NOTE: Only file GitHub issues for bugs and feature requests. All other topics will be closed.

For general support from the community, see StackOverflow.
To make bugs and feature requests more easy to find and organize, we close issues that are deemed
out of scope for GitHub Issues and point people to StackOverflow.

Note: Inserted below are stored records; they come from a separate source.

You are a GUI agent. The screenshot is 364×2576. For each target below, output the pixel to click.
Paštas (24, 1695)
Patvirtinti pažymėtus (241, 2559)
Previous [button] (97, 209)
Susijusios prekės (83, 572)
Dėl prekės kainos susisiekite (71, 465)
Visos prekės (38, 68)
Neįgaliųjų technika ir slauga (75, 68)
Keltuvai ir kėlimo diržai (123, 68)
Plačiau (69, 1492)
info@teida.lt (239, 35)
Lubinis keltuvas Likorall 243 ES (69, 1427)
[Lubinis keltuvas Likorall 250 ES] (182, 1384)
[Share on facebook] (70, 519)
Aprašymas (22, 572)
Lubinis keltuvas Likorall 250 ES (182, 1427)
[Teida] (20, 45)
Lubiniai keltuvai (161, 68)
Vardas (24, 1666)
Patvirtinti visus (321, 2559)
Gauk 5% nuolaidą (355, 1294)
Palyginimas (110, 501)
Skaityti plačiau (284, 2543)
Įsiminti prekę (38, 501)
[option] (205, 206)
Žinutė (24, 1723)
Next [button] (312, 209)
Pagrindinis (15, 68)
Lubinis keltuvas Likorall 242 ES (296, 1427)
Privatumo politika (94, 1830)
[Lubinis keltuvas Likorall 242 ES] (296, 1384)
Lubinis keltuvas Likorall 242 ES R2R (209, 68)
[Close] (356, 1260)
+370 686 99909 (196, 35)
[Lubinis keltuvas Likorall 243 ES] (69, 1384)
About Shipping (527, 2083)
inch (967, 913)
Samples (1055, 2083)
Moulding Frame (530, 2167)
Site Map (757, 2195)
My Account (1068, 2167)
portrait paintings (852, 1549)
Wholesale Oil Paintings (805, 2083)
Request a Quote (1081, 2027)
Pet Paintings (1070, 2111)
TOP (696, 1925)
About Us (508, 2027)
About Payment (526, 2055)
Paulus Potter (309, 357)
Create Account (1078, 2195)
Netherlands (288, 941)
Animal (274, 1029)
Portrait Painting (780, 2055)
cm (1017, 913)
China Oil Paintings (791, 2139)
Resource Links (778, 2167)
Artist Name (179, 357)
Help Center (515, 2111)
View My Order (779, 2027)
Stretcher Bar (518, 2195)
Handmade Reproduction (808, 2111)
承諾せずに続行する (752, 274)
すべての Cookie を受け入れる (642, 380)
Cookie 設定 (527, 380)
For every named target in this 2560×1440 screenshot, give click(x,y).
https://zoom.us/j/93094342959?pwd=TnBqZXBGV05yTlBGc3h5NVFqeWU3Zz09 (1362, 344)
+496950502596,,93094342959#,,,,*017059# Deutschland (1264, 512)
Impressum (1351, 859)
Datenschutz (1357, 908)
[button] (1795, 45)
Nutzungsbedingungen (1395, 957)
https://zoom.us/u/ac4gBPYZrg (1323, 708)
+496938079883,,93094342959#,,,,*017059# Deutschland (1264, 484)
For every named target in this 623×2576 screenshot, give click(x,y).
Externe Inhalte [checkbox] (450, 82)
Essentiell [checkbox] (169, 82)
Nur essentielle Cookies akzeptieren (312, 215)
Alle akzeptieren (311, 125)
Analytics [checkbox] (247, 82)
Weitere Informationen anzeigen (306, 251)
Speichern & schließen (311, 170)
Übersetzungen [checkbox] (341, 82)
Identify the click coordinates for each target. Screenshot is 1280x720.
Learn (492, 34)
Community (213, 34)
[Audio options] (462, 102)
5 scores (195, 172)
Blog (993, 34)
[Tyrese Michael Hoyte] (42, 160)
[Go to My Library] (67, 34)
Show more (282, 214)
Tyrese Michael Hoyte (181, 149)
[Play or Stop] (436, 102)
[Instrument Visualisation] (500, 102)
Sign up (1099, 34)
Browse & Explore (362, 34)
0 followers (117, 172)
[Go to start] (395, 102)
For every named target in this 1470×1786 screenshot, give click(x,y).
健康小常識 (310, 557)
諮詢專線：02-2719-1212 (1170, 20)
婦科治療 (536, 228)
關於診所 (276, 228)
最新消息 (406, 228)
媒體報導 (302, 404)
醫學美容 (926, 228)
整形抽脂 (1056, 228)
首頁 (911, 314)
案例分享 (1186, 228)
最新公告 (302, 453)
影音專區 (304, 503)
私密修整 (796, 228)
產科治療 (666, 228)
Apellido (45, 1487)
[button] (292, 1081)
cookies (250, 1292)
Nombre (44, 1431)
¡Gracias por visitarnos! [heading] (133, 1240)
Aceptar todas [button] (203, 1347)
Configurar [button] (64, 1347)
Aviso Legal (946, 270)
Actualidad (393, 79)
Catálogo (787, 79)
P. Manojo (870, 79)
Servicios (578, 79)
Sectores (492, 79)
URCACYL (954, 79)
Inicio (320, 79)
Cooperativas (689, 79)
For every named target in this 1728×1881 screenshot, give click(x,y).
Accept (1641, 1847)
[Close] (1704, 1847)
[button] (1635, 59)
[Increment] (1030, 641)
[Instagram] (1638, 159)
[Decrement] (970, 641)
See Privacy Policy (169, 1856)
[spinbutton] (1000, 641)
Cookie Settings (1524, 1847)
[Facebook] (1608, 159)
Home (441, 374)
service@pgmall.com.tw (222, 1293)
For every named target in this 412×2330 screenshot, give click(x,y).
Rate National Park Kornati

For bugs or installation issues, please provide the following information.
The more information you provide, the more easily we will be able to offer
help and advice.

What related GitHub issues or StackOverflow threads have you found by searching the web for your problem?

No threads available

Environment info

Operating System: Ubuntu 16.04.1 LTS

Installed version of CUDA and cuDNN: CUDA-8.0 and cuDNN - 5.1.10
(please attach the output of ls -l /path/to/cuda/lib/libcud*):

-rw-r--r-- 1 root root 559800 Jan 26 17:10 /usr/local/cuda-8.0/lib64/libcudadevrt.a
lrwxrwxrwx 1 root root 16 Jan 26 17:13 /usr/local/cuda-8.0/lib64/libcudart.so -> libcudart.so.8.0
lrwxrwxrwx 1 root root 19 Jan 26 17:13 /usr/local/cuda-8.0/lib64/libcudart.so.8.0 -> libcudart.so.8.0.61
-rw-r--r-- 1 root root 476024 Jan 26 17:10 /usr/local/cuda-8.0/lib64/libcudart.so.8.0.61
-rw-r--r-- 1 root root 966166 Jan 26 17:10 /usr/local/cuda-8.0/lib64/libcudart_static.a

If installed from binary pip package, provide:

  1. A link to the pip package you installed:
  2. The output from python -c "import tensorflow; print(tensorflow.__version__)".
    I tensorflow/stream_executor/dso_loader.cc:128] successfully opened CUDA library libcublas.so locally
    I tensorflow/stream_executor/dso_loader.cc:128] successfully opened CUDA library libcudnn.so.5.1.10 locally
    I tensorflow/stream_executor/dso_loader.cc:128] successfully opened CUDA library libcufft.so locally
    I tensorflow/stream_executor/dso_loader.cc:128] successfully opened CUDA library libcuda.so.1 locally
    I tensorflow/stream_executor/dso_loader.cc:128] successfully opened CUDA library libcurand.so locally
    0.12.1

If installed from source, provide

  1. The commit hash (git rev-parse HEAD)
  2. The output of bazel version

Build label: 0.4.3-2017-01-24 (@6fc5c53)
Build target: bazel-out/local-opt/bin/src/main/java/com/google/devtools/build/lib/bazel/BazelServer_deploy.jar
Build time: Tue Jan 24 20:34:16 2017 (1485290056)
Build timestamp: 1485290056
Build timestamp as int: 1485290056

If possible, provide a minimal reproducible example (We usually don't have time to read hundreds of lines of your code)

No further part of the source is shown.